Once Peter, Paul and Mary came on the scene, the intensity of the red scare lessened, and blacklisted artists began performing and recording again. Even though the Peter, Paul and Mary presentation sounded as American as apple pie, there was still a meaningful message of change coming through. Folk music was so much more than the notes being played. “No, it was not entertainment per se”, shared Yarrow, “It was the exploration of life in all its forms, and a very important part of that was the exploration of hopes and dreams and aspirations of ordinary people, not necessarily of stars, the elite, or wealthy people. Folk music was the dominant music in the early 1960’s. It was only dislodged from being the dominant music on the charts when The Beatles came. Then The Beatles slowly evolved into a band that played music beyond “I Want To Hold Your Hand”, and incorporated the kind of philosophical depth that was emulative of what we were sharing in the folk field. So, in a sense, rock and roll as it evolved, was in many cases dramatically affected by folk music. Particularly, it was Bob Dylan who had the effect because his music was poetry, and his songs were poetry.
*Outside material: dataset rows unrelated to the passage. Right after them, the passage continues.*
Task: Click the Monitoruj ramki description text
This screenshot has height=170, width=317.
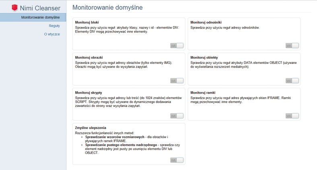Action: coord(241,100)
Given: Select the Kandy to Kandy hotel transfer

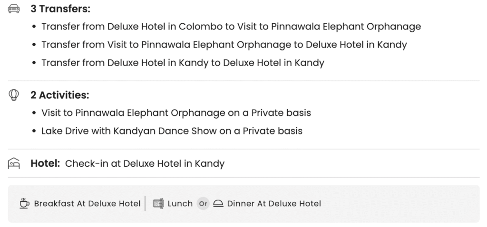Looking at the screenshot, I should point(183,63).
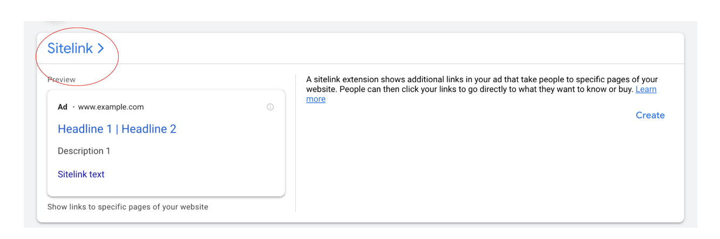
Task: Click the Preview label above the card
Action: 62,79
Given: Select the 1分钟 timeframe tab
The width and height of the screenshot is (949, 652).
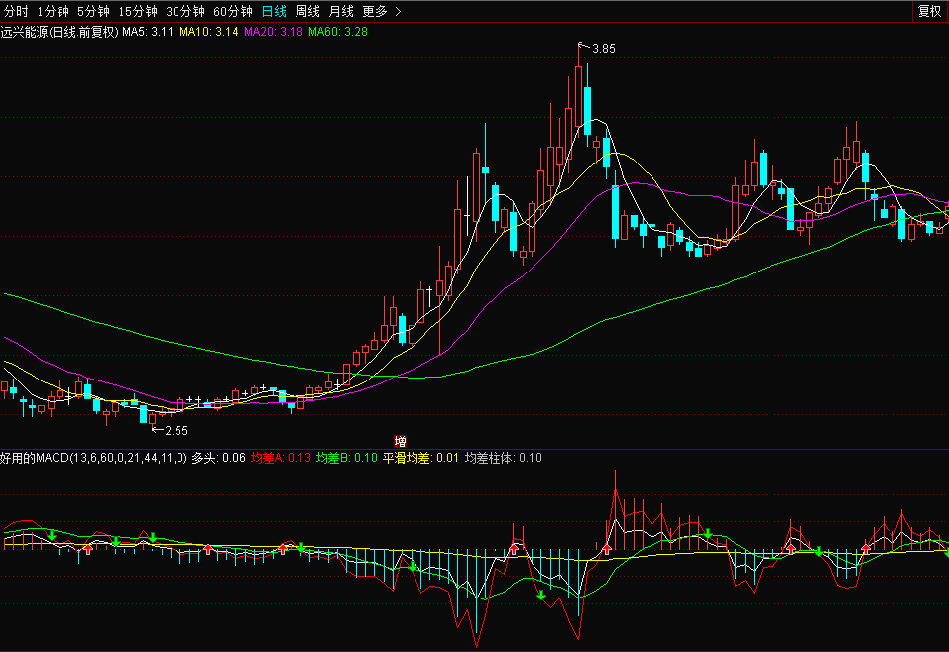Looking at the screenshot, I should click(x=54, y=11).
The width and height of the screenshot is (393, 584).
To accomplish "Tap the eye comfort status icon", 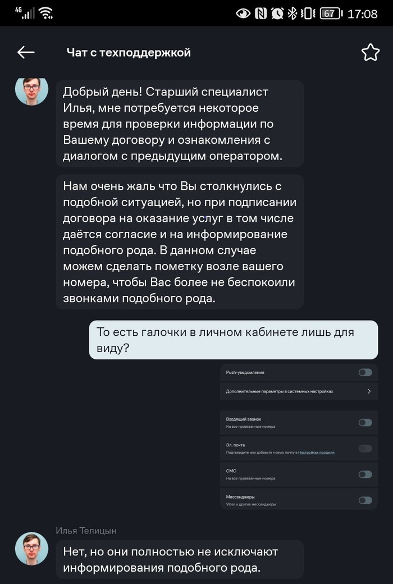I will 243,13.
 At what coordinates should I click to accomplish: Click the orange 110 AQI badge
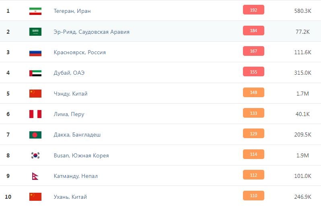tap(253, 196)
Both Bob Dylan and Peter, Paul, and Mary began working with Albert Grossman within a year of each other, but Peter, Paul, and Mary began climbing the charts immediately. It took folks a little longer to warm up to Dylan. “Bobby’s great success followed the period of the dominance of folk music” explained Yarrow, “More like when Blonde on Blonde came out (1966).  Our first album came out in 1962 and remained in the Top Ten for ten months, in the Top Twenty for two years and sold more than two million copies. I mean we had a ridiculous amount of success.”


Peter, Paul and Mary were at the top of the music game in the early 60’s, and they also were highly involved in the political and social issues that were shaping our country, including the Civil Rights movement. Yarrow gave some insight on just how involved they were, “First we performed at the March on Washington in 1963, and in 1965 we performed at the Selma, Montgomery March (Where Martin Luther King gave his famous “I Have a Dream” speech). Then, when the country moved into the anti-war movement, we became a part of that. This conjunction of commitment to social change and music was, and continues to be, the essence of what I am dedicated to and what happily I see in younger people like my daughter. She is a great organizer; I am working with her leadership in an effort to return the Black Hills to the Lakotas.”
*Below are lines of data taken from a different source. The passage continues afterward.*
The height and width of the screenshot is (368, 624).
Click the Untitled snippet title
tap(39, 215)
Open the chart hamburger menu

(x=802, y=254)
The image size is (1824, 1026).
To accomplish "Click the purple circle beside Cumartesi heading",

Yarrow’s daughter, Bethany, is not only an organizer, but she is a musician, as well. Yarrow’s daughter will join him on stage at ARISE along with Rufus Cappadocia, and the three are coming to do more than just play music. Yarrow explains, “So what you are going to hear me singing and performing when I come to the ARISE Festival, will represent part of the legacy of Peter, Paul, and Mary music combined with the music of my daughter. We are not just there to entertain. Not at all. We are there to light and experience the joy of being the connection between music and people’s feeling of power to move forward and create a less oppressed society and world. One that is more peaceful.” Yarrow also pointed out that his goals as an activist and musician are in align with what ARISE is shooting for as a festival. “We may being doing it in different forms” said Yarrow, “but the intent is exactly the same. We want to use music to inspire people to create community, to feel something together, and to be empowered to make a better world.”